The researchers came out with a new method of partitioning an unconventional reservoir into distinct facies units, based on their microseismic response.

And enhanced, microseismic-based input to help direct field development, the original target of the research project?

Not so much.

“We saw a lot of interesting phenomena. But we didn’t actually see what we were looking for,” Eaton said.

The Experiment

The Hoadley Flowback Microseismic Experiment began with four main scientific objectives:

  • Undertaking real-time monitoring of an open-hole multistage fracture treatment in the Glauconitic member;
  • Performing long-term monitoring of post-frac microseismicity during flow-back and production;
  • Developing a geomechanical model for that activity; and
  • Integrating the analysis of microseismic data with ancillary studies, including rate-transient analysis and production analysis.

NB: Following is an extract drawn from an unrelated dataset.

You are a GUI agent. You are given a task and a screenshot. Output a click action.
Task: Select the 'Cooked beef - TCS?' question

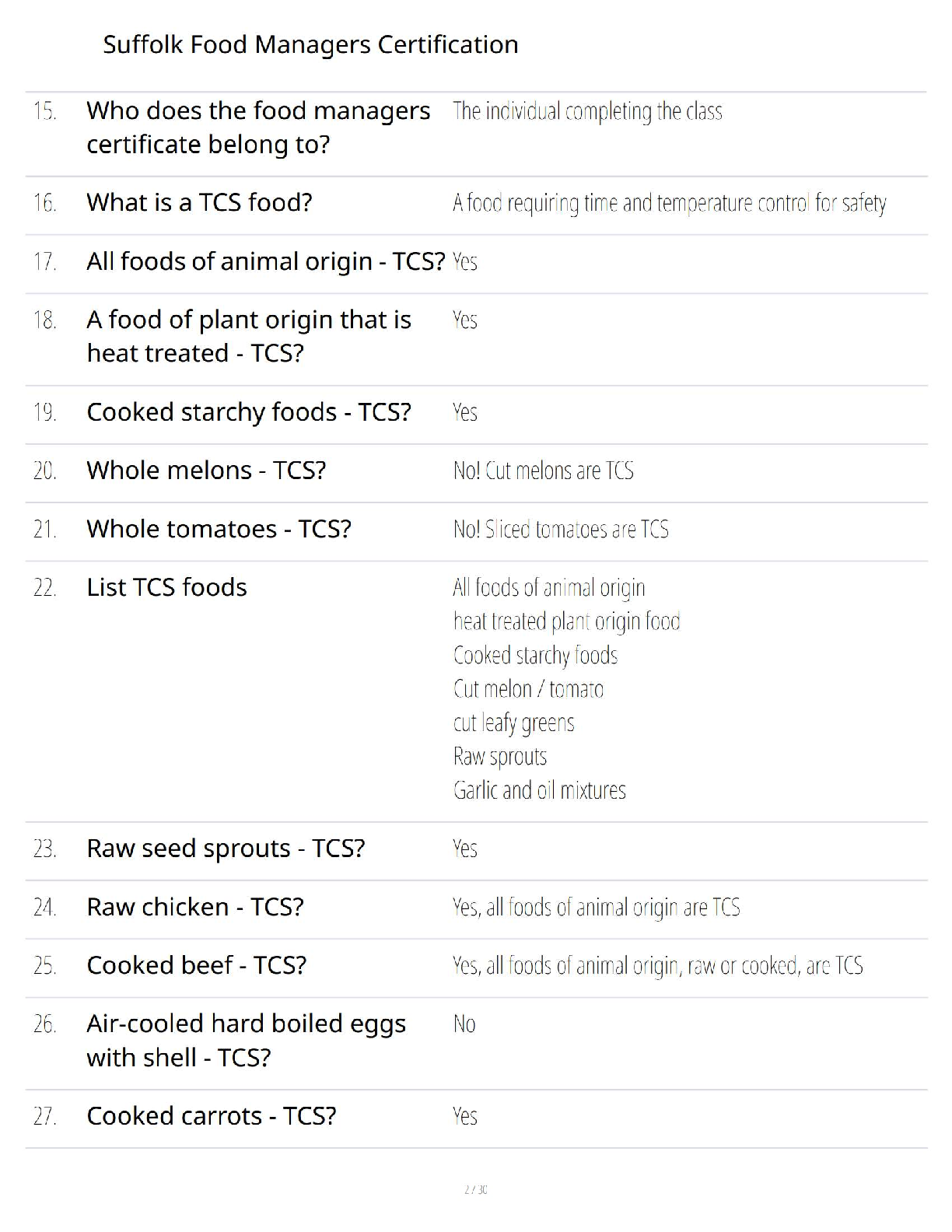[197, 966]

Monitoring equipment for the project consisted of a 12-sensor retrievable array of geophones installed at the end of a multiconductor wireline, in a vertical observation well between two horizontal treatment wells.

In each well, completion included 12 fracturing injection stages. A total of 1,660 microseismic events were recorded and located during the 24-stage treatment, including 259 postpumping events.

Surprisingly, only about half of the microseismic events were oriented in the direction of maximum horizontal stress orientation, or SHmax. The other events were oblique to SHmax and were inferred to represent reactivation of pre-existing fractures.

“Those monitored events moving back toward the well we interpreted as fracture closures,” Eaton noted.

The researchers classified the seismic events into clusters and then computed several microseismic attributes, including azimuth, net seismic moment, length and duration. Based on an interactive clustering approach, 94 percent of the microseismic events were contained within 17 event clusters.

Cluster and attribute analysis then became the basis of facies identification.

Among the set of calculated attributes, incoherence, most-positive curvature and most-negative curvature provided the most clearly interpretable association with the microseismic signals, the researchers found.

“We’re still trying to explore the microseismic attributes that could be used. We’re working on a number of datasets, not just from Canada, but also from the U.S.,” Eaton said.

Even though the two horizontal wells were treated the same in stimulation, there were significant differences in microseismic response between the wells. One showed more postpumping activity and an inferred higher density of event clusters misaligned with the stress field.

Because of the differences, the researchers interpreted the reservoir as compartmentalized, with the two wells intersecting distinct facies with varying rock fabric.

“Taken together, attribute analysis, magnitude statistics and well log analysis are integrated here to characterize reservoir heterogeneity, rock fabric and compartments in the reservoir.

“These reservoir characteristics may, in turn, reflect variations in depositional environment, structural deformation and lithofacies,” the researchers concluded in their paper.

In unconventional plays, microseismic monitoring commonly has been associated with high-definition imaging of microseismic events and hydraulic fracturing results. But that has grown into numerous other uses, including reservoir characterization.

Getting More Out of the Data

Facies identification using seismic and even microseismic data isn’t something new in the world, Eaton acknowledged. An earlier Barnett shale project plotted microseismic event locations over a 3-D geological model to establish the relationship between hydraulic fracturing and facies.

“What our work is highlighting is a different strategy, where they get more out of the microseismic data. It’s drawing on work done, really, decades ago, using regular seismic,” Eaton observed.

The University of Calgary research developed a new approach using different tools, like its approach to cluster identification and attribute analysis, and in some cases tools used differently.

“I think it’s new and kind of unique to our group at this time,” Eaton said, “until the world discovers it and everyone starts using it.”